Collected data
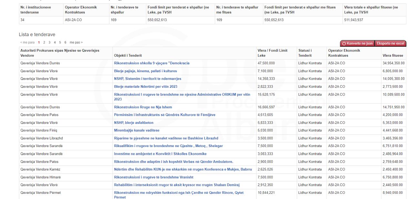Go to page 3 of tender list
The height and width of the screenshot is (199, 413).
(49, 43)
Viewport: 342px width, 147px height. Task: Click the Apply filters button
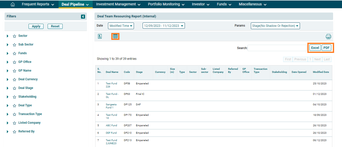point(36,26)
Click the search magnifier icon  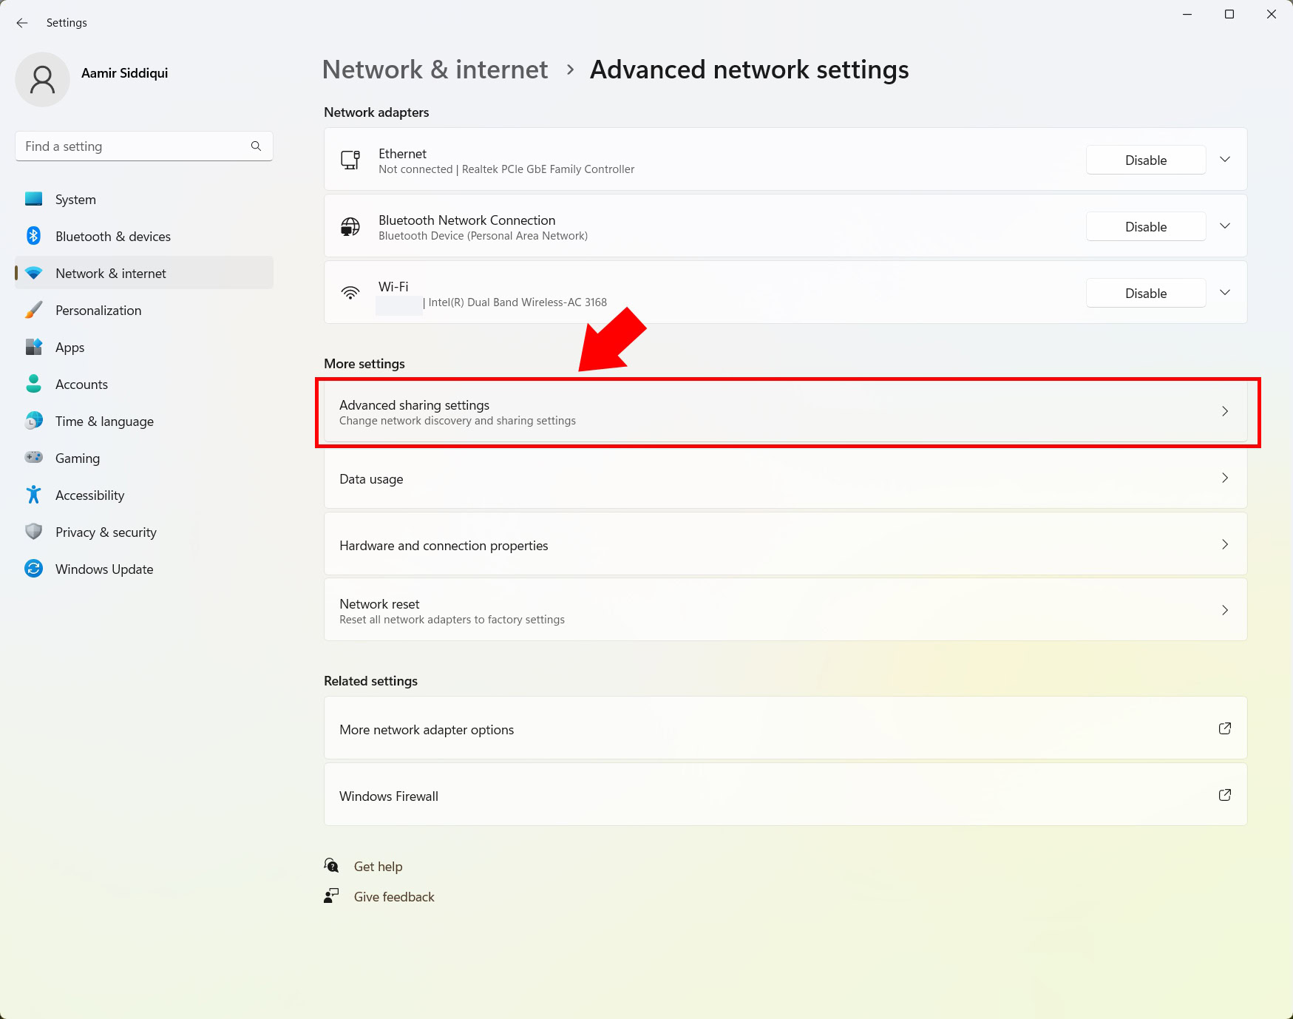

[TRY IT] Return the lines from the one containing "Viewport: 342px width, 147px" through the last line of the records, both included, exactly as written and with no pictures.

[SOLUTION TO THIS TASK]
Viewport: 342px width, 147px height. Task: Click the Apply filters button
point(36,26)
Click the search magnifier icon  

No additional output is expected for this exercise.